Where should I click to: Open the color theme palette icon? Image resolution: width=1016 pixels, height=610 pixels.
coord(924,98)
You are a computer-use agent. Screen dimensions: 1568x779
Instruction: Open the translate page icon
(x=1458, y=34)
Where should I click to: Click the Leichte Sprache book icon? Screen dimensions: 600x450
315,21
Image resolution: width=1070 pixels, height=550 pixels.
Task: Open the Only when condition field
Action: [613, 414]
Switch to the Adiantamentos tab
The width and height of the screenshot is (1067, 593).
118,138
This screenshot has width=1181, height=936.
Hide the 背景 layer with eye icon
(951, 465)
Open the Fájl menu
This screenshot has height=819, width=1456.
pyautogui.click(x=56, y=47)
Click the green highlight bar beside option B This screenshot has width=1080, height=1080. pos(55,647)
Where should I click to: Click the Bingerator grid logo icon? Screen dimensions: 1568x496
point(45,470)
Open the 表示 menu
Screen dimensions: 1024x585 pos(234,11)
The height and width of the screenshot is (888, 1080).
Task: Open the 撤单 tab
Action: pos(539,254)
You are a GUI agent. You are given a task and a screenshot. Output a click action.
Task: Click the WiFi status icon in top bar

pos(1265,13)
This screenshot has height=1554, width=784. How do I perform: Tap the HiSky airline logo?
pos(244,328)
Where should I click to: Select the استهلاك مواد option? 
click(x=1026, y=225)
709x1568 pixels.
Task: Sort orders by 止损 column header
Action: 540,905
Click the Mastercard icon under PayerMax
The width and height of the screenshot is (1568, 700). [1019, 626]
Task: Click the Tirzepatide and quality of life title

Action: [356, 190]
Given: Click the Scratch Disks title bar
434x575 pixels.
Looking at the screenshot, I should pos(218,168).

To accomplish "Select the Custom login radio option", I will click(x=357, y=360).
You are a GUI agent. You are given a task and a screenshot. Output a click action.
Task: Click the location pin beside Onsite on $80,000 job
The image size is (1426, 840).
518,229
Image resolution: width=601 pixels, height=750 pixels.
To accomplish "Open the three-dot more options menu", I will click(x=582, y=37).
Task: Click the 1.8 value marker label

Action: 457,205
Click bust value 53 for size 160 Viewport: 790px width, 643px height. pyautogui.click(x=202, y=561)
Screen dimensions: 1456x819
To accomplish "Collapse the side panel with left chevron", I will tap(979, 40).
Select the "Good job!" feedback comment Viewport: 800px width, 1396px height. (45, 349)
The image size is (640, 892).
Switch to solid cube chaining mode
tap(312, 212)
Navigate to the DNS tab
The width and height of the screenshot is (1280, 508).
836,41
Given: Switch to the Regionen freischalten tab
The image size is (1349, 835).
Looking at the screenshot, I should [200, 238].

** Description of the task **
Within the entries, find all lines holding "accomplish" and copy each one.

** Result for this task **
To accomplish "Select the Custom login radio option", I will click(x=357, y=360).
To accomplish "Open the three-dot more options menu", I will click(x=582, y=37).
To accomplish "Collapse the side panel with left chevron", I will tap(979, 40).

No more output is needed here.